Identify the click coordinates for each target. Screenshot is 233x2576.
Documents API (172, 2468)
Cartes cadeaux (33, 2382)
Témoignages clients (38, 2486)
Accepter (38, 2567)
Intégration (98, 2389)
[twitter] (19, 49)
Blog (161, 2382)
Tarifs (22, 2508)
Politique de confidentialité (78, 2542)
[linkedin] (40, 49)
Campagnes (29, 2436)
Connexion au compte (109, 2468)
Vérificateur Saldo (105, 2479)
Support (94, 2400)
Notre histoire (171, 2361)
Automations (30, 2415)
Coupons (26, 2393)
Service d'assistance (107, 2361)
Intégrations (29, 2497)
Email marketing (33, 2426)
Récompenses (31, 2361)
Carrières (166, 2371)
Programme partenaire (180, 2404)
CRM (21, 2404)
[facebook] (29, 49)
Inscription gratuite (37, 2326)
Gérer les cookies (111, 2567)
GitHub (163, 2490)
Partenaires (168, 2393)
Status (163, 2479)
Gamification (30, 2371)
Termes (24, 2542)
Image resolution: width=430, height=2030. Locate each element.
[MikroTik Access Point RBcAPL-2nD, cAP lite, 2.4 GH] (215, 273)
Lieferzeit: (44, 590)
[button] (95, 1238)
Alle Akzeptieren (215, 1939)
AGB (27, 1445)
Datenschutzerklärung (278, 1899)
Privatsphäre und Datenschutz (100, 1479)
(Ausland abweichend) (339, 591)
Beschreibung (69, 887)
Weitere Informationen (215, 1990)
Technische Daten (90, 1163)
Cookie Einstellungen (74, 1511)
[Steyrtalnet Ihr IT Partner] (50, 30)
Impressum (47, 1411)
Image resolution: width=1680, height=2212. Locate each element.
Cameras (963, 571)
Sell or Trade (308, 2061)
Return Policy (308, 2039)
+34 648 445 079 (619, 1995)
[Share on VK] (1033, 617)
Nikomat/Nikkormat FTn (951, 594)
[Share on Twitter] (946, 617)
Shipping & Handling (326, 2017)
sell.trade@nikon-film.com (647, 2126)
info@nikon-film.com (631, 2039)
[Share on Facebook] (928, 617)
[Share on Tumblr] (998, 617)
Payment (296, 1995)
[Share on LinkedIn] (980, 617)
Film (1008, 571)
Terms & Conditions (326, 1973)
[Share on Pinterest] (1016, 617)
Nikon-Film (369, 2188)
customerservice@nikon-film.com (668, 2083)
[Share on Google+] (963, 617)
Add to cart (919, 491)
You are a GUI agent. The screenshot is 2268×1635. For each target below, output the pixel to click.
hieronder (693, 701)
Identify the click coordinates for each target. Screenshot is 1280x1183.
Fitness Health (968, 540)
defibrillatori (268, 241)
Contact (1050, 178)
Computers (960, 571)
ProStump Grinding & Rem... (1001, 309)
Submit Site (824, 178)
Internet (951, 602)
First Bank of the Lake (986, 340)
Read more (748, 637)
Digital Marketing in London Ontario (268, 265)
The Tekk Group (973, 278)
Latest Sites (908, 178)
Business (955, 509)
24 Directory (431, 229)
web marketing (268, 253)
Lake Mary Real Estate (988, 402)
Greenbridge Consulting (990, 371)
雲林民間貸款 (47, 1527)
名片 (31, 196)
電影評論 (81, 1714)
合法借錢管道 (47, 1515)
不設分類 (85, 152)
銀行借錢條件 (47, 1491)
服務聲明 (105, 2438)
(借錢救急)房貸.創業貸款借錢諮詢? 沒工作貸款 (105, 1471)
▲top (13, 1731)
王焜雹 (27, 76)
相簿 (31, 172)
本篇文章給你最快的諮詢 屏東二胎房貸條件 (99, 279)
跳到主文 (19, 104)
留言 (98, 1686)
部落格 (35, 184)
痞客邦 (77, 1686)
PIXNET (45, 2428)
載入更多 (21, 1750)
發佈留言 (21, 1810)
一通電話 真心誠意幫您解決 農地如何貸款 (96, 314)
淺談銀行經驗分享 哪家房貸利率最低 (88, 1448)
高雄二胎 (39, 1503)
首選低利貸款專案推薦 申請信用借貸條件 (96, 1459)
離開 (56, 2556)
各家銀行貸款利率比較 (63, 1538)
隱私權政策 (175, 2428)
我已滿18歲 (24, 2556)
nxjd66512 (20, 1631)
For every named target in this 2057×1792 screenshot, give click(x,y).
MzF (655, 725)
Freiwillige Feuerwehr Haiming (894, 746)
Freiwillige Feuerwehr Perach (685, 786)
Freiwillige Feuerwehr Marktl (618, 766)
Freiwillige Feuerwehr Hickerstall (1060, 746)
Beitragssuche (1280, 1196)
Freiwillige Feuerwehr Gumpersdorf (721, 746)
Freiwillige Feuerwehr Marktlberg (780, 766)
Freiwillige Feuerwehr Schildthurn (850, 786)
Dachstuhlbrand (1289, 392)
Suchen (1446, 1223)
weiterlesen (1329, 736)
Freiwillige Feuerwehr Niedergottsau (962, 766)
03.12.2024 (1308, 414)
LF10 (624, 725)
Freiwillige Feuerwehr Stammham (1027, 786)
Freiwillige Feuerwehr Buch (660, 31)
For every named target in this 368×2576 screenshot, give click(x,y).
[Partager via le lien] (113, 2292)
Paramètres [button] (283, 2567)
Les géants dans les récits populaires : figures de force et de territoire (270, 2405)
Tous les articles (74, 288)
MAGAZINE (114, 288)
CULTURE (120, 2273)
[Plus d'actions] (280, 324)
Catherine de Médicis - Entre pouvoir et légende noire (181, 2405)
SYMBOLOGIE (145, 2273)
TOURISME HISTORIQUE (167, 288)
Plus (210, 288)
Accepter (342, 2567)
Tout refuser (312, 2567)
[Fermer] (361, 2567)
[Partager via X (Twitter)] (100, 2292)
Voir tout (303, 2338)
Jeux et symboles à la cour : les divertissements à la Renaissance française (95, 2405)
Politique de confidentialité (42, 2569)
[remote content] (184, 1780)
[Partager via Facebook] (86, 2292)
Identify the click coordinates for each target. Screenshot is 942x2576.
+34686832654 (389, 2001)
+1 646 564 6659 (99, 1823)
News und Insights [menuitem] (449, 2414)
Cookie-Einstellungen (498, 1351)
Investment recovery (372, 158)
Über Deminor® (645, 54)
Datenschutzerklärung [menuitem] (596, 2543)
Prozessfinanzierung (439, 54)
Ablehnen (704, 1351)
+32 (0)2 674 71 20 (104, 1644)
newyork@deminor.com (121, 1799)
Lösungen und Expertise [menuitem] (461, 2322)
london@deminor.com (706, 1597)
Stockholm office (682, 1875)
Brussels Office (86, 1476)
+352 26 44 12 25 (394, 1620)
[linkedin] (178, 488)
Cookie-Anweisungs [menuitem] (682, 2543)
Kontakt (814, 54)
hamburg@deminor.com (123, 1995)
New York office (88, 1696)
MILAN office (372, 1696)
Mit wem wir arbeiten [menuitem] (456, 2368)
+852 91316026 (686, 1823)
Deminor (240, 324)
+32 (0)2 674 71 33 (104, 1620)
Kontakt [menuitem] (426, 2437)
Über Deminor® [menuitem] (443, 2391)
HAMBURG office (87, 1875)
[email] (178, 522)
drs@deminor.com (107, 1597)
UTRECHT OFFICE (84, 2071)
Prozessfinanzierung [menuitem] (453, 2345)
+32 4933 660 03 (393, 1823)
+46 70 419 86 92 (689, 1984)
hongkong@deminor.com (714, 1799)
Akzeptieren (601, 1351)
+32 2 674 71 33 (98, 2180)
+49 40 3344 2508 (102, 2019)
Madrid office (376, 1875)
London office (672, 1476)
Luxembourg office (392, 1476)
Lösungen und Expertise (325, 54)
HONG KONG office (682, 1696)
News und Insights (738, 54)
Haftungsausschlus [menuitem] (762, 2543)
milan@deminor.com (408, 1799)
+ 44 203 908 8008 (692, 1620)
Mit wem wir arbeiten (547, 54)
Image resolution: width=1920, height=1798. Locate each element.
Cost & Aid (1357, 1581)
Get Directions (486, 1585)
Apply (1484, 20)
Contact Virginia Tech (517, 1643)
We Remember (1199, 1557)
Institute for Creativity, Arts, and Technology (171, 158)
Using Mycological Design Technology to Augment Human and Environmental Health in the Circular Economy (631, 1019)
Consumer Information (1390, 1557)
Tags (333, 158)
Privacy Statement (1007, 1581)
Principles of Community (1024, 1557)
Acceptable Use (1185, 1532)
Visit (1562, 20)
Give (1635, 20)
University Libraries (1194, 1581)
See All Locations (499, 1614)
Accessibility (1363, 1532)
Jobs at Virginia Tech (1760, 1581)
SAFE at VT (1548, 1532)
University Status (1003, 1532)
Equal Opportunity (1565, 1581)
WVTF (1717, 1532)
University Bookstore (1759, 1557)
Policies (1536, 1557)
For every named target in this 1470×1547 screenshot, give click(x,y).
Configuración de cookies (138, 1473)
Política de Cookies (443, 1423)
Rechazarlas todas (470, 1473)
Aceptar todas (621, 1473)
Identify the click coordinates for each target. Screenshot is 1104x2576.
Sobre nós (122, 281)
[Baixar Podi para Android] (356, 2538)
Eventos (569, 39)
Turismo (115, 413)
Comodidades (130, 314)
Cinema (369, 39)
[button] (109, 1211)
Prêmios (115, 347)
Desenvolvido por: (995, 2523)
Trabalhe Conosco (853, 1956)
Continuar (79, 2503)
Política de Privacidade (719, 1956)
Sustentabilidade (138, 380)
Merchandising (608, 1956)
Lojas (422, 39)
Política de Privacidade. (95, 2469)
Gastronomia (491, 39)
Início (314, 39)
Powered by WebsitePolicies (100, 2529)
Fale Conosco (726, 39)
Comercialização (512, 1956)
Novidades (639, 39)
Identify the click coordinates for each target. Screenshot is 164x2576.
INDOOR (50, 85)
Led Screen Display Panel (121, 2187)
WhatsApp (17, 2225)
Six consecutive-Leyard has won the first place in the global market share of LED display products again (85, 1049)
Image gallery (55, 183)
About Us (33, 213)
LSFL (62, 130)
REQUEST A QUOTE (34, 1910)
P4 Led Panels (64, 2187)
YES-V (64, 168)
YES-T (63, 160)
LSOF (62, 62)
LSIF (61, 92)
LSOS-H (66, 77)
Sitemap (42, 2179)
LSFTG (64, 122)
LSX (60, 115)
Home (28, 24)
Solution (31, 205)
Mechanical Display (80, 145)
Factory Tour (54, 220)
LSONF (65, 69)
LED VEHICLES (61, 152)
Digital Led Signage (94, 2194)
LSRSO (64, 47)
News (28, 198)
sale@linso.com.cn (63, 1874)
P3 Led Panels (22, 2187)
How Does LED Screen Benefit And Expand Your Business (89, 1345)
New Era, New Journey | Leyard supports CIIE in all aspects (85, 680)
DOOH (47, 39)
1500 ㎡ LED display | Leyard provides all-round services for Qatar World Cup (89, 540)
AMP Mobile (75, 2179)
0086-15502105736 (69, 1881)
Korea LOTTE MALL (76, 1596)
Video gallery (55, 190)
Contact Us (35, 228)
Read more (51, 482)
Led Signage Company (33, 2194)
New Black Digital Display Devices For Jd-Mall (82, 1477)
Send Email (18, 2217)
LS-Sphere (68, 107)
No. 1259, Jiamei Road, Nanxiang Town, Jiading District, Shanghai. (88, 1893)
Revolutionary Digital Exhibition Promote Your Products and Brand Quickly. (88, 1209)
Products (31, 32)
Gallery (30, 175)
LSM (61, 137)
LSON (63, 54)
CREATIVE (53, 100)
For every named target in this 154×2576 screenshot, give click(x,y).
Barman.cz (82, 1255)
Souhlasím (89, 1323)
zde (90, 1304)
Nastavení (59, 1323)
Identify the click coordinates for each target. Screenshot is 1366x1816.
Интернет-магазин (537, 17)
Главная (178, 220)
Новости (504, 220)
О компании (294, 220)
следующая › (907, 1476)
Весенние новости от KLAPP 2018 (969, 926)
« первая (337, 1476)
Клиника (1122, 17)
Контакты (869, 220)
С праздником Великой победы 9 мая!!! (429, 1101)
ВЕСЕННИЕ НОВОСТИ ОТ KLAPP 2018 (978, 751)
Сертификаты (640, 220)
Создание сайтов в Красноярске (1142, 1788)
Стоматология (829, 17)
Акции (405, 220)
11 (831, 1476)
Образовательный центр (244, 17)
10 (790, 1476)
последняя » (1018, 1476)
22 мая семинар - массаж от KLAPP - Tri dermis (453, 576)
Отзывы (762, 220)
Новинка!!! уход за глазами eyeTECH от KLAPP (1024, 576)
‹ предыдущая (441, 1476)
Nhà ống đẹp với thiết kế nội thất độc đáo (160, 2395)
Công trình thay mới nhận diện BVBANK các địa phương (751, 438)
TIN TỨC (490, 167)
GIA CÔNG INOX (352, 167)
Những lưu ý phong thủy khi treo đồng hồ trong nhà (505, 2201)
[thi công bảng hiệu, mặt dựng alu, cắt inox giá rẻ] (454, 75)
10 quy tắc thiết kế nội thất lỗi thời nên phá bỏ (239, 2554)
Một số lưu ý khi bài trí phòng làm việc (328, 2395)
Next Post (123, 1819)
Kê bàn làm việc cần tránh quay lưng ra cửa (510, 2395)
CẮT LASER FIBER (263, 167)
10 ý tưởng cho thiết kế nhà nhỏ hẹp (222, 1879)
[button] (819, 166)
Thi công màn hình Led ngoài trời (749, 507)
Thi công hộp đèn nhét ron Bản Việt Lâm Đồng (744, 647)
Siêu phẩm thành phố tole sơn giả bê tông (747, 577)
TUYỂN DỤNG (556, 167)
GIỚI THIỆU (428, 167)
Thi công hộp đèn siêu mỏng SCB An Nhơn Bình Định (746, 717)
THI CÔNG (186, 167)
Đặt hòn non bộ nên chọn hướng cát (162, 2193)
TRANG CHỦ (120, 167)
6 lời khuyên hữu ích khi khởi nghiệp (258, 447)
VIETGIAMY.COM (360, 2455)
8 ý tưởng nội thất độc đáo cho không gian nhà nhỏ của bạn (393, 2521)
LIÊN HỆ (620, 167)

--------------------------------

→ To do
From the entries above, restate word for word the lines from the line containing "Rechazarlas todas (470, 1473)" to the line containing "[button] (109, 1211)", both ends included, and nothing more.

→ Task output
Rechazarlas todas (470, 1473)
Aceptar todas (621, 1473)
Identify the click coordinates for each target. Screenshot is 1104x2576.
Sobre nós (122, 281)
[Baixar Podi para Android] (356, 2538)
Eventos (569, 39)
Turismo (115, 413)
Comodidades (130, 314)
Cinema (369, 39)
[button] (109, 1211)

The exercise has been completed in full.